Carrying on the tradition of Sonoma County homespun Americana bands playing at the Outside Lands music festival, the Easy Leaves make the pilgrimage south this weekend for the biggest show in their short-lived career.

"I remember the day we got the news and the call came in from our manager. It was a total surprise," said singer-guitarist Sage Fifield. "When you haven't played a festival anywhere near this big, it's pretty exciting."

A few years ago, it was Arann Harris and the Farm Band. Now the Easy Leaves are the down-home, twangy band representing Sonoma County at the largest annual Bay Area music festival, expected to draw around 50,000 fans a day to Golden Gate Park today through Sunday.

View the live stream of the Outside Lands festival

It's an impressive festival debut for two guys who met at an open mic session in 2008, back when the Hopmonk Tavern was called the Powerhouse Brewery.

"We had really bad open-mic habits, playing like three nights a week," said singer-bassist Kevin Carducci. "Eventually it was like, 'Hey man, I like your songs' and 'Yeah man, I like your banjo.' So we wound up playing together and working some stuff out."

Before long, they started doing longer sets at Barley and Hops in Occidental, eventually headlining a Saturday at Hopmonk in Sebastopol. Usually it's just the two of them, Carducci on the stand-up bass and Fifield on guitar, both sharing vocals. But they'll fill it out with drums and slide guitar this weekend at Outside Lands.

Plowing through a steady bill of gigs in the last few months, "I like to say we've turned semi-pro this summer," said Carducci.

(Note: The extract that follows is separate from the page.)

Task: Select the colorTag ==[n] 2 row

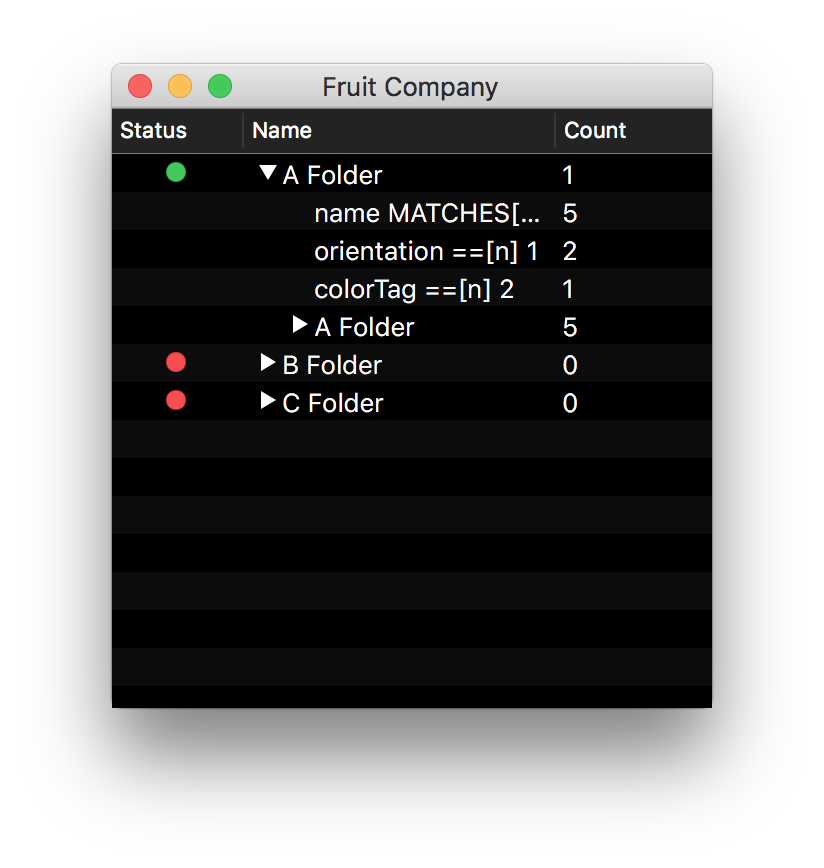Action: tap(414, 289)
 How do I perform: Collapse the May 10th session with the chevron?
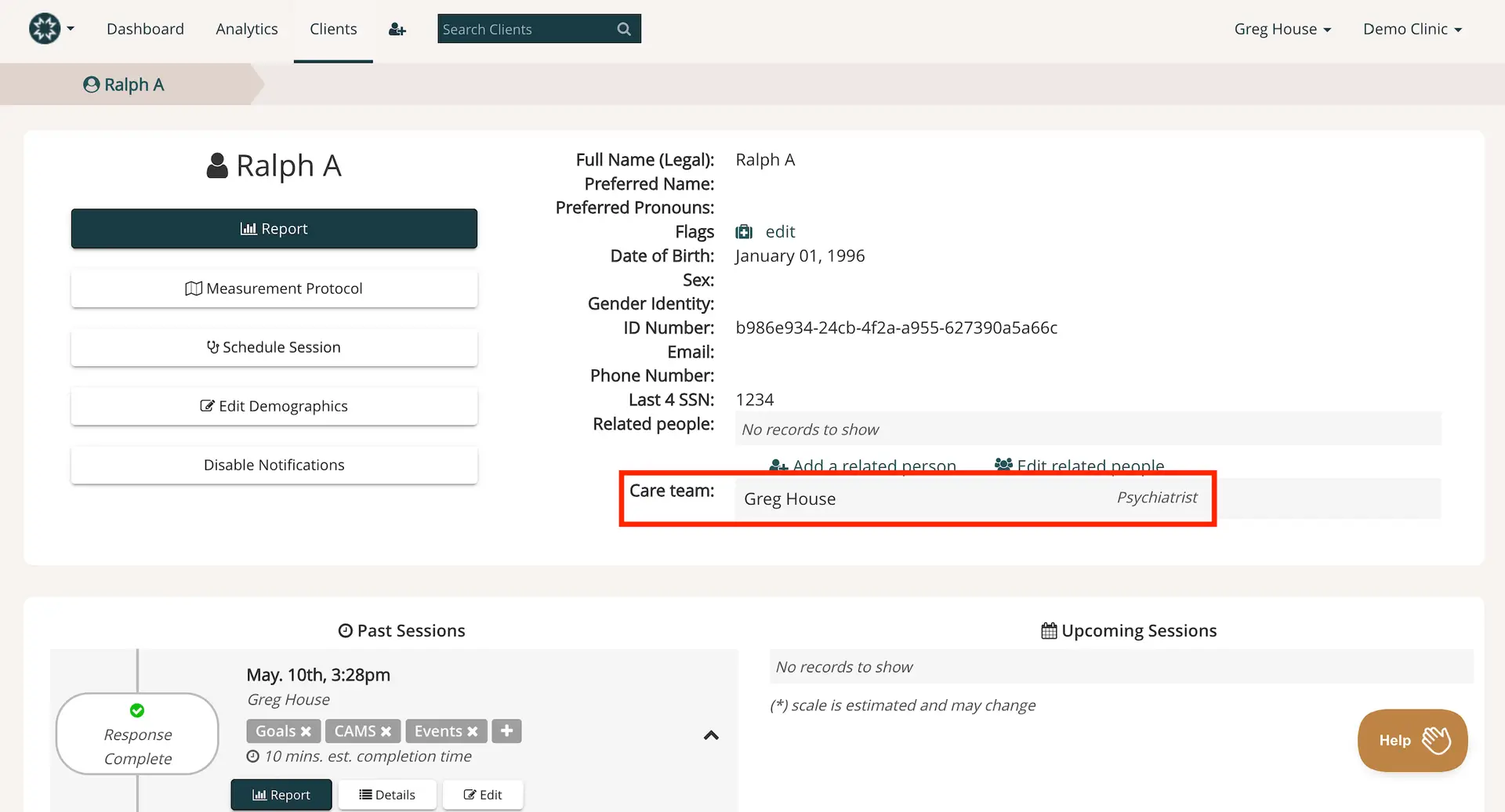[x=711, y=735]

Their last round of day jobs — Fifield did "pond maintenance," literally diving and digging up weeds from congested ponds, and Carducci started an organic vegetable farm with a former girlfriend — are hopefully a thing of the past.

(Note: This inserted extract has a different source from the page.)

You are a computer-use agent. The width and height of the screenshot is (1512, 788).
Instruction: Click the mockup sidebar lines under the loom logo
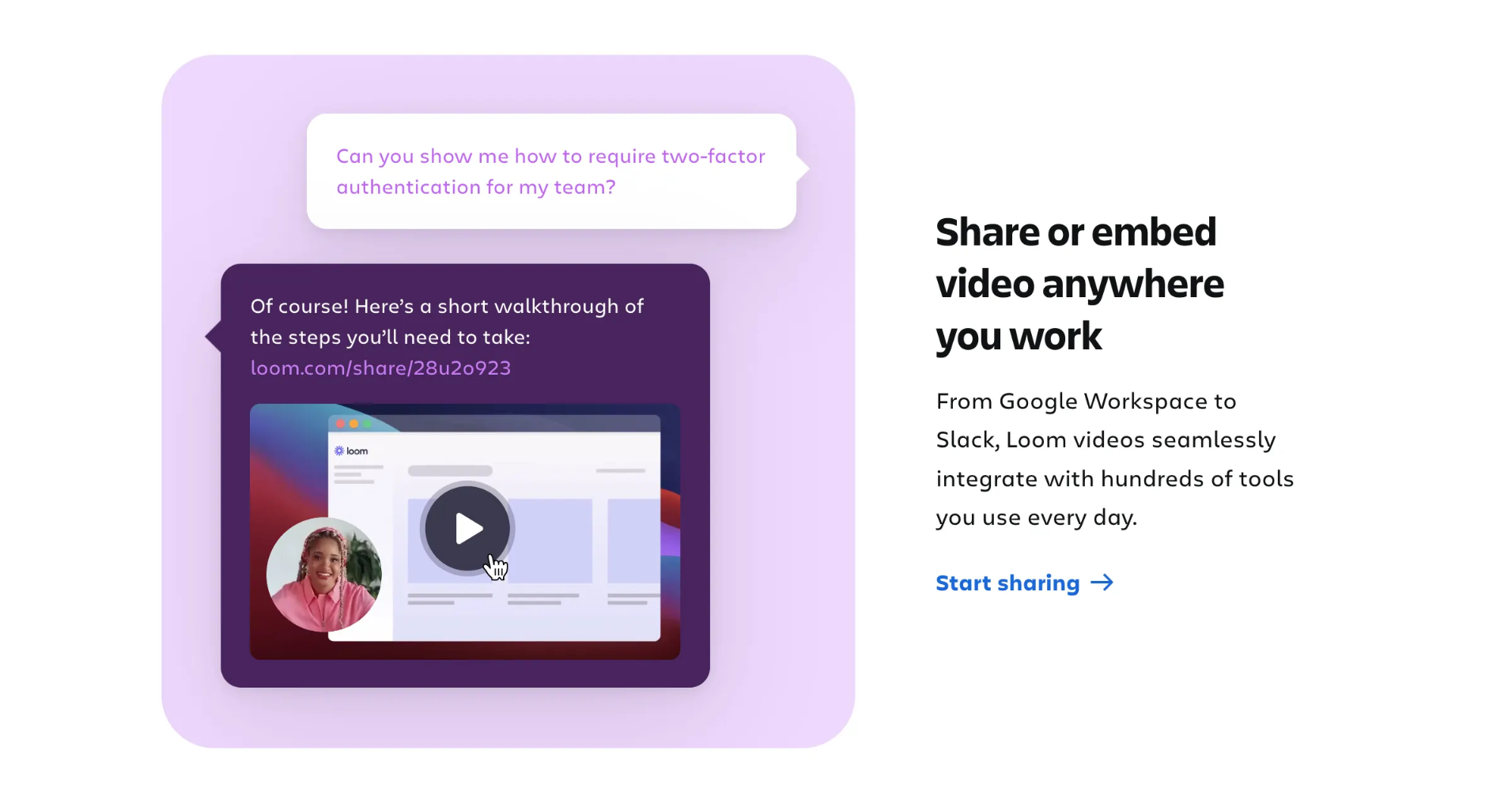[358, 474]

Before they pack up for Sunday's noon gig in the park, the hard-working duo took a break while driving back from a show in Truckee to chat about Sonoma County land, bodyguards and their old banjo:

Q: What does it mean to you guys to get tapped to play Outside Lands?

Kevin: Just to be invited to play in that forum with all these artists who we know and respect their music, it's an honor. It's super-humbling to be on that list below Willie Nelson, and Hall and Oates, and D'Angelo, who we're big fans of even with the music we play. I wouldn't probably be able to go if we weren't playing because I don't have money to throw at festivals any more.

Q: Have you thought about how you're going to arrive at the festival?

Kevin: We're gonnna get an Escalade limousine and bring our entourage and pull up right next to the main stage as our bodyguards roll out the red carpet.

Sage: No. But we are gonna have our full band with us, with drums and pedal steel. That's always a big show for us. It just adds an extra girth to the sound, especially on a big stage like that.

Q: I understand you parted ways with the banjo at some point?

Sage: Thank God!

Kevin: It's an instrument we love to hate. When I was playing banjo, we were thinking of starting a string band along the lines of Old Crow Medicine Show. But ultimately we couldn't find a bass player that we could afford to pay to play with a new band like us. They're kind of mercenaries for hire.

Sage: And when we found one, they couldn't really do what we wanted them to do. So Kevin found this upright bass at People's Music in Sebastopol.

Q: Have you thought about how your local surroundings influence your music?

Kevin: Absolutely. I don't think you can separate the two. Neither of us is actually from Sonoma County (Sage grew up in Grass Valley, Kevin in Cleveland), but it's home in just about every way now. The people, the land — it's inseparable from what we do musically.